Collected data entries:
==================================================
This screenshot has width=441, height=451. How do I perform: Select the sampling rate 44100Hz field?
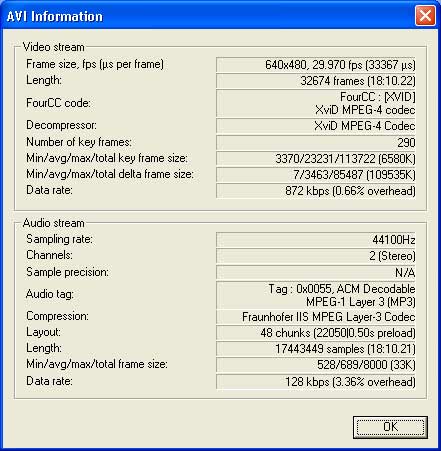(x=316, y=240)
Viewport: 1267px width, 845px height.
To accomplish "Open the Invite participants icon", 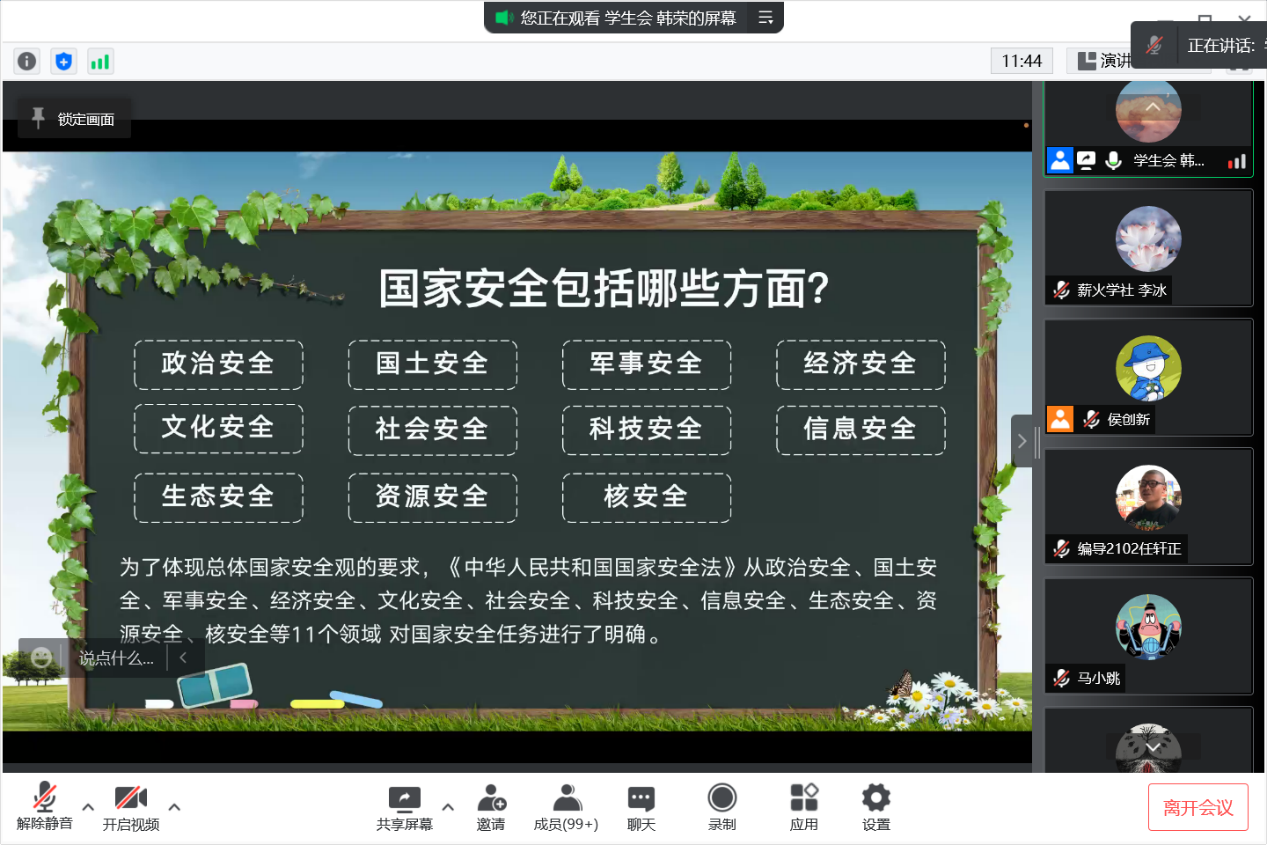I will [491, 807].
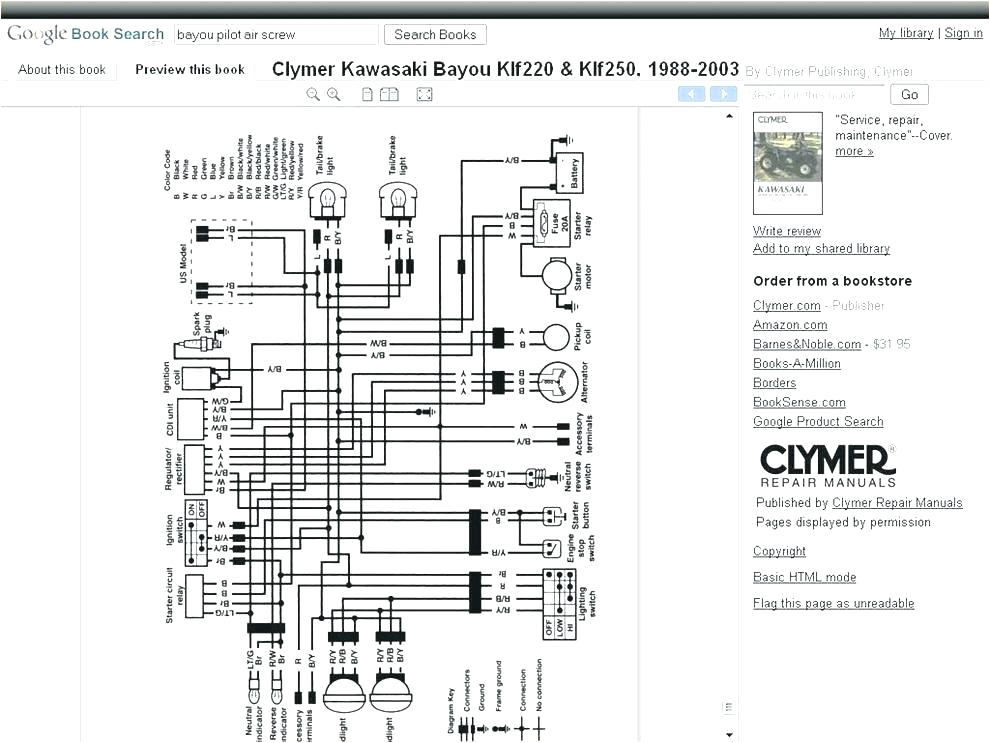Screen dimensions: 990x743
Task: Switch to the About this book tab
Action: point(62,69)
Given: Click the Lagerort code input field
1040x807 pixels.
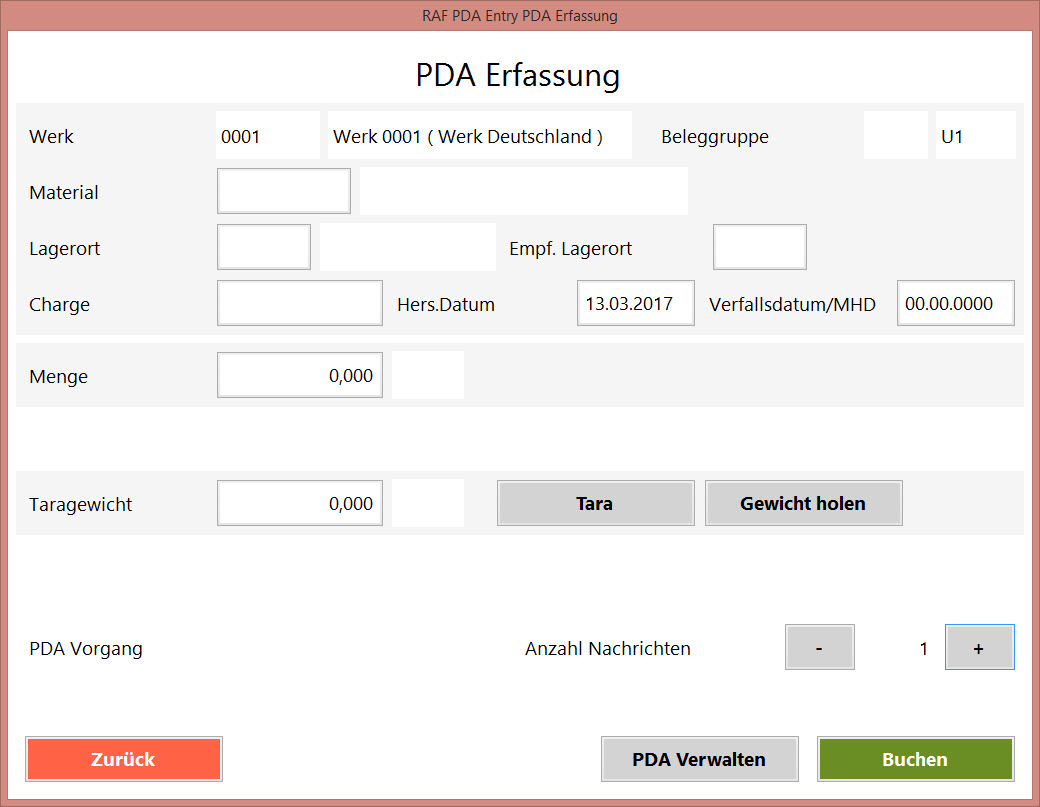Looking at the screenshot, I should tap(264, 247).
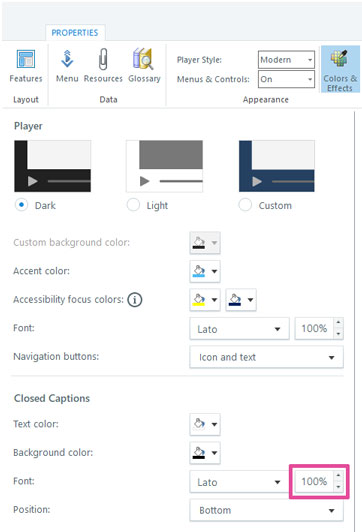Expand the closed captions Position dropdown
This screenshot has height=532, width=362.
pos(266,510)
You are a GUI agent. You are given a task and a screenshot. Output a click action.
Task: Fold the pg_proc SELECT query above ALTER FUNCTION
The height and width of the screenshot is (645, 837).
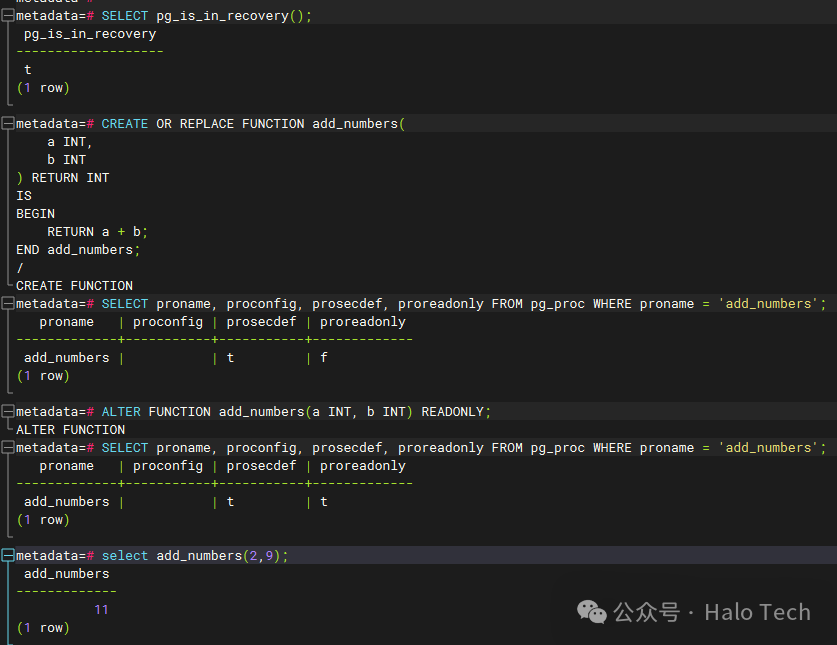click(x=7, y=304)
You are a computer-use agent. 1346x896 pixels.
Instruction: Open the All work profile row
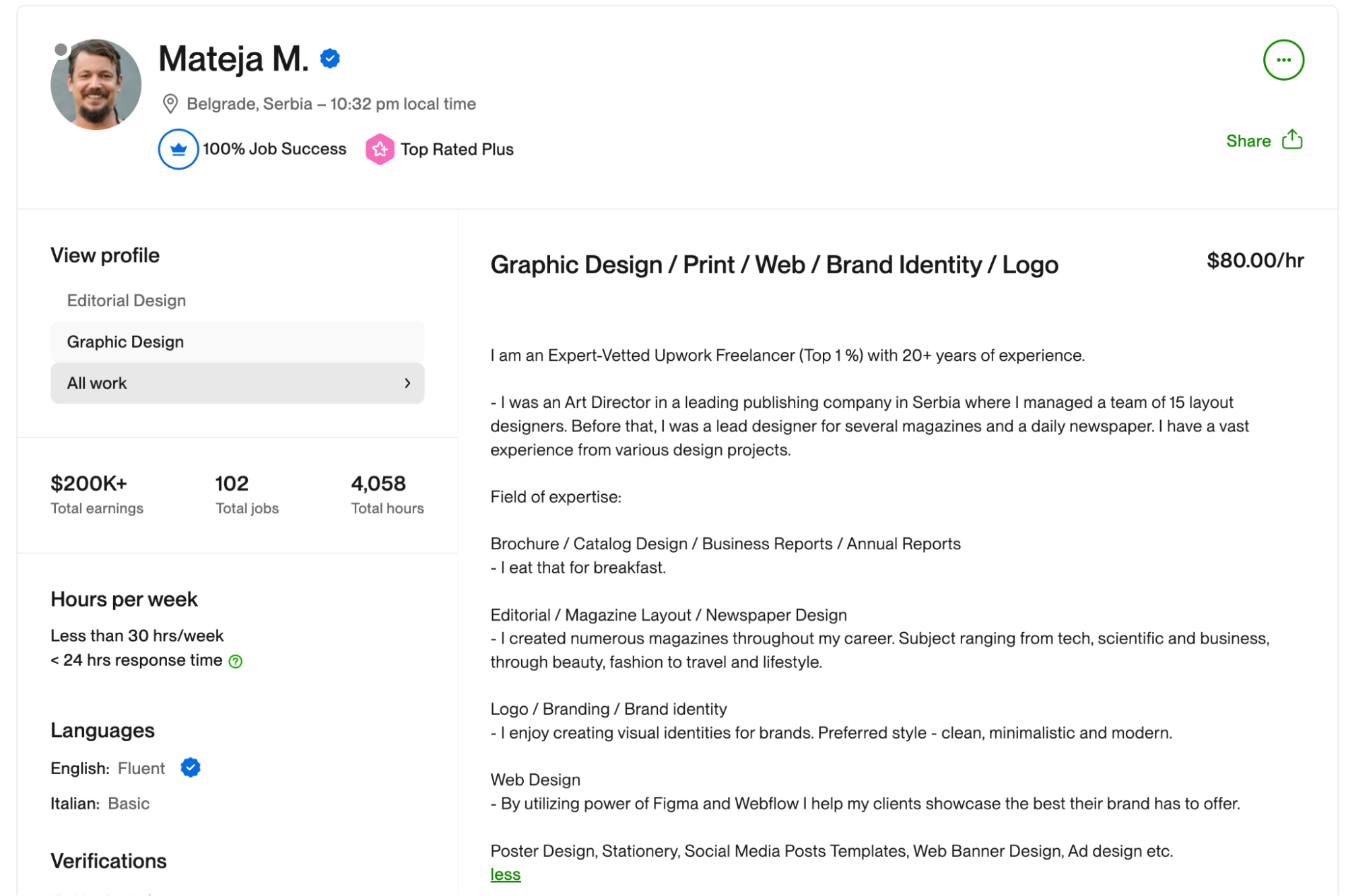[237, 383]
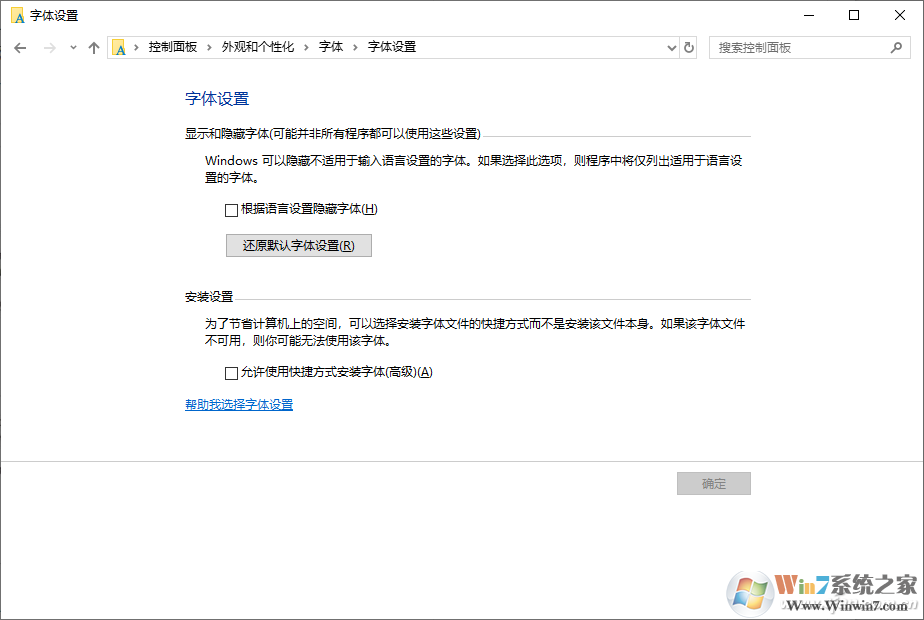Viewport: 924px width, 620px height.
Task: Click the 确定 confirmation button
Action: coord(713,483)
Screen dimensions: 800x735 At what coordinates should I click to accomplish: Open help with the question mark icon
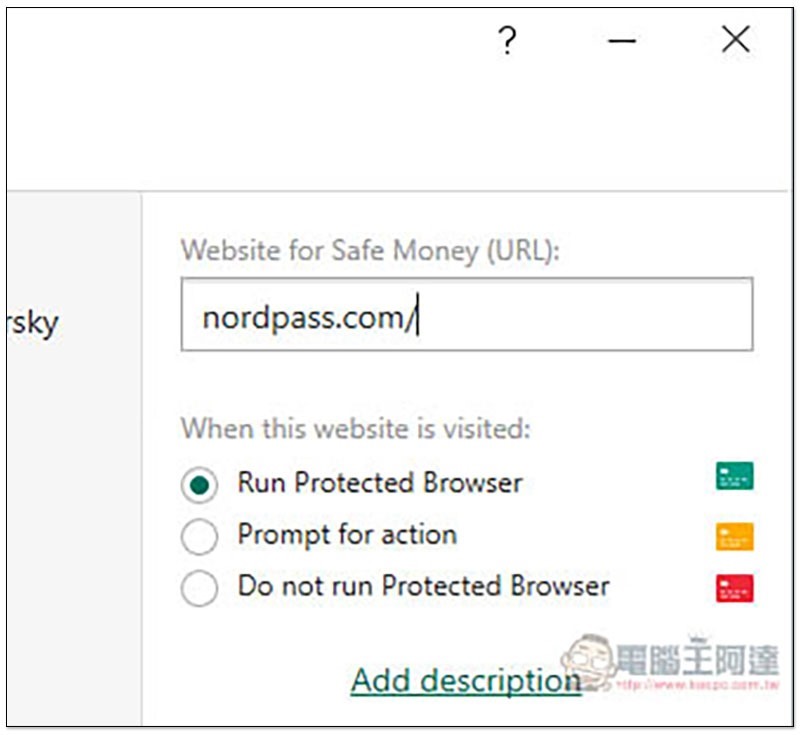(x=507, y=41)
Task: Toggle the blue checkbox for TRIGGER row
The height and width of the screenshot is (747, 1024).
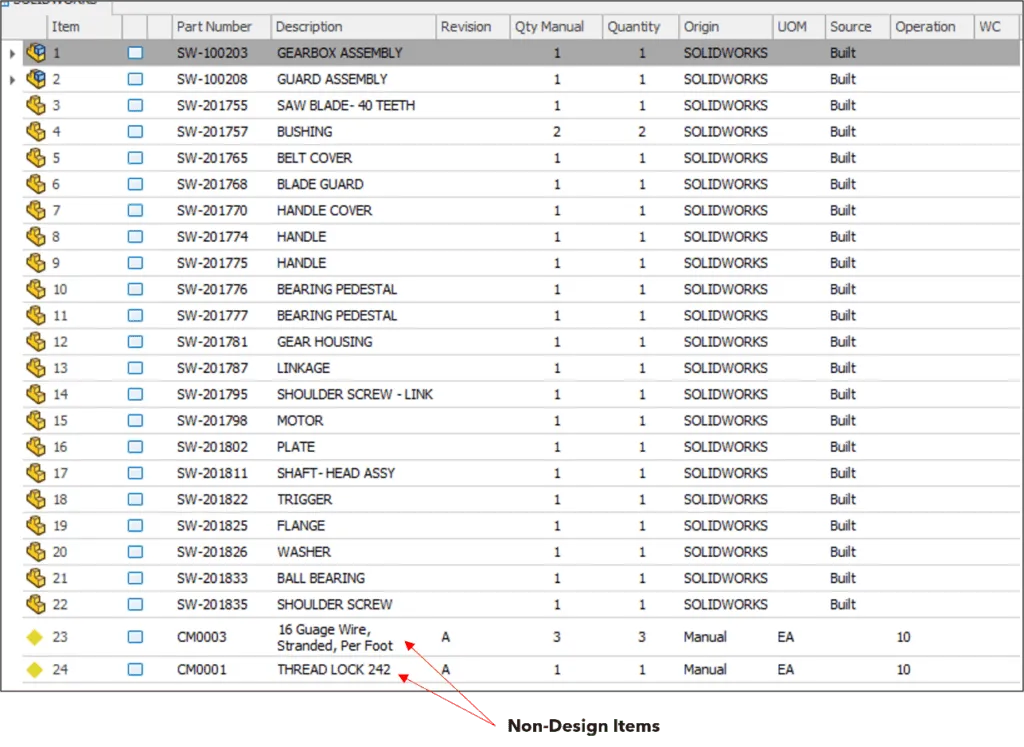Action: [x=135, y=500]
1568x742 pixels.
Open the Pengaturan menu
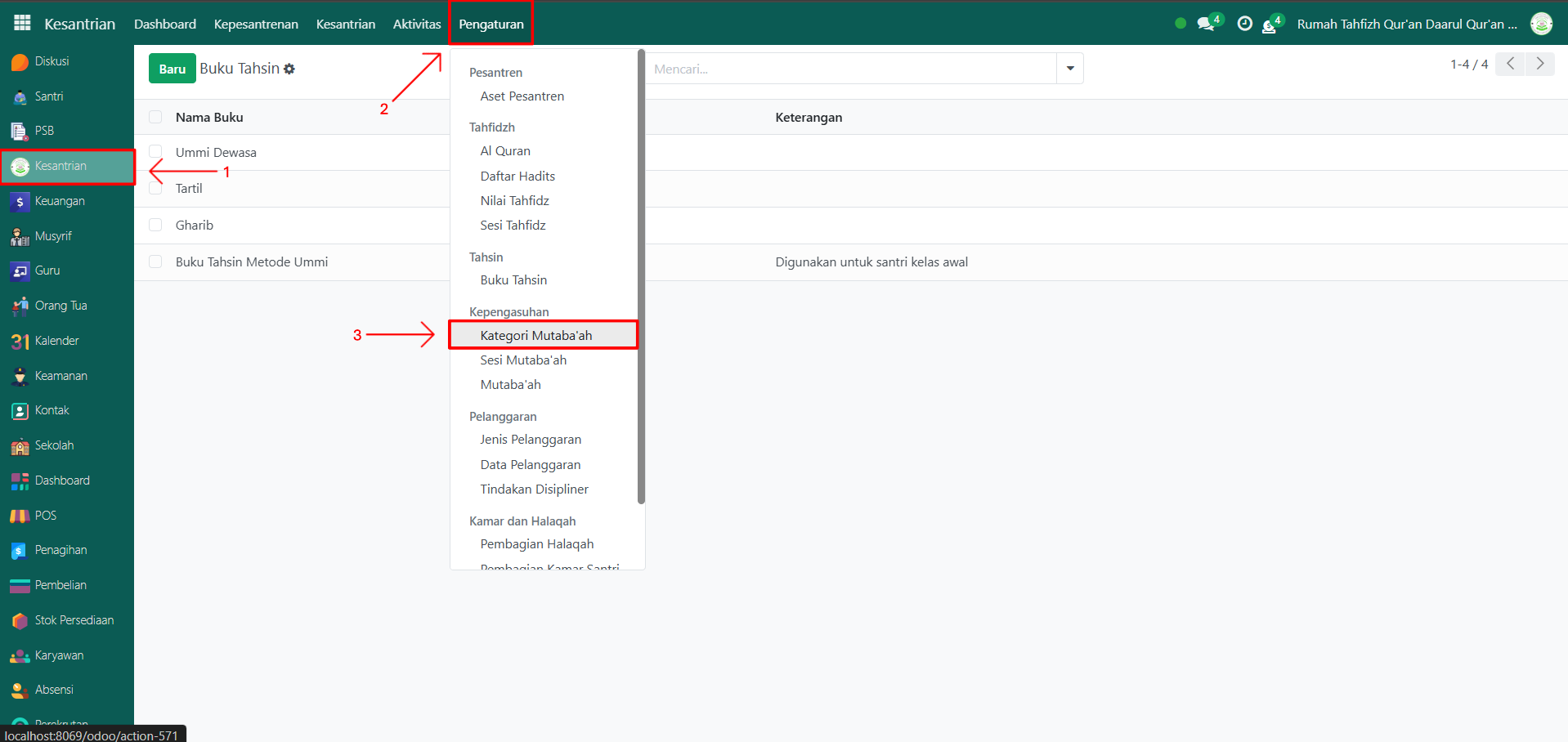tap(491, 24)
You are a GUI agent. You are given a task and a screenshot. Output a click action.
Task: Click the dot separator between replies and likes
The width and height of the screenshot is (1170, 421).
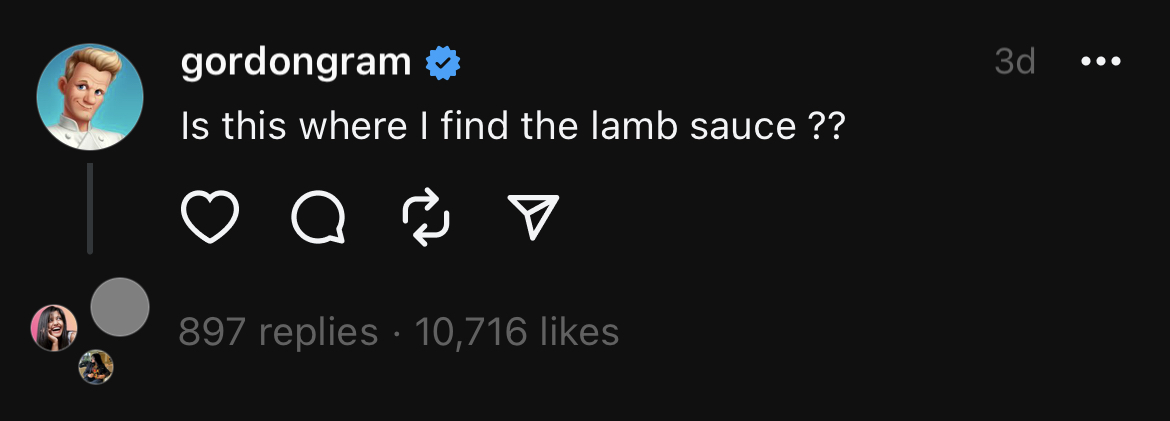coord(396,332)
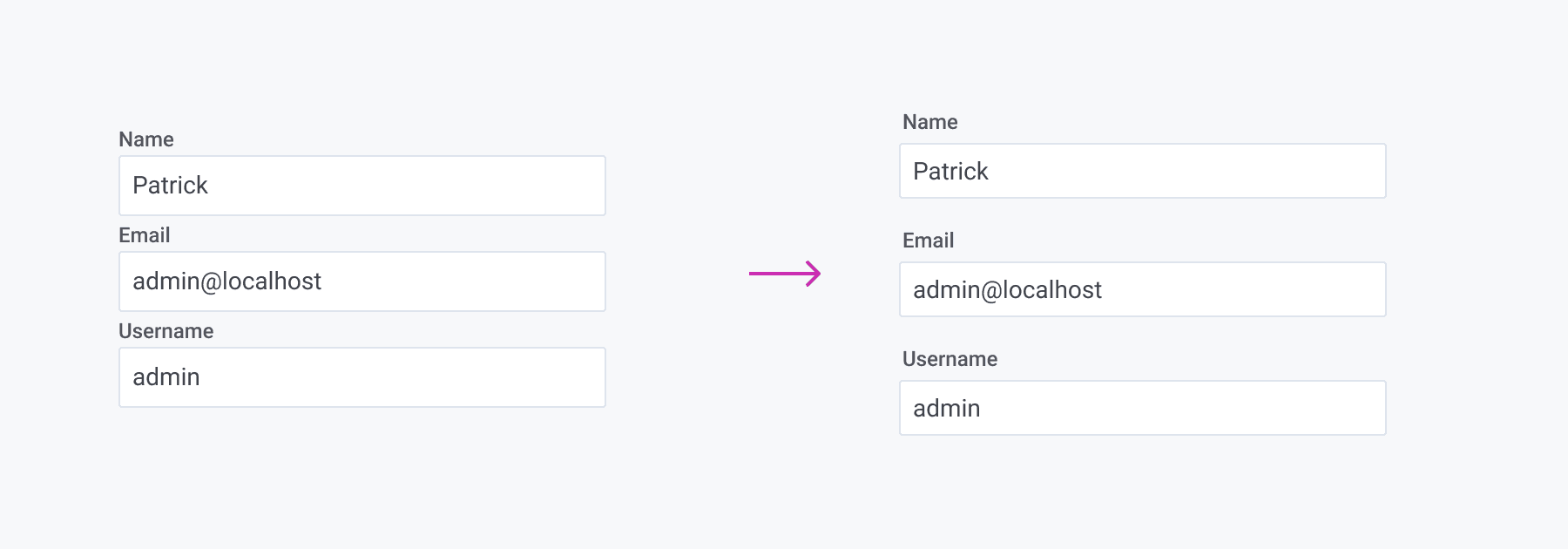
==================================================
Exercise brief
Only lines belong in the copy: transcribe those from the start of the data through the line that contains "Viewport: 1267px width, 845px height.", and skip the pictures.

Response to this task
This screenshot has width=441, height=451. How do I perform: Select the sampling rate 44100Hz field?
(x=316, y=240)
Viewport: 1267px width, 845px height.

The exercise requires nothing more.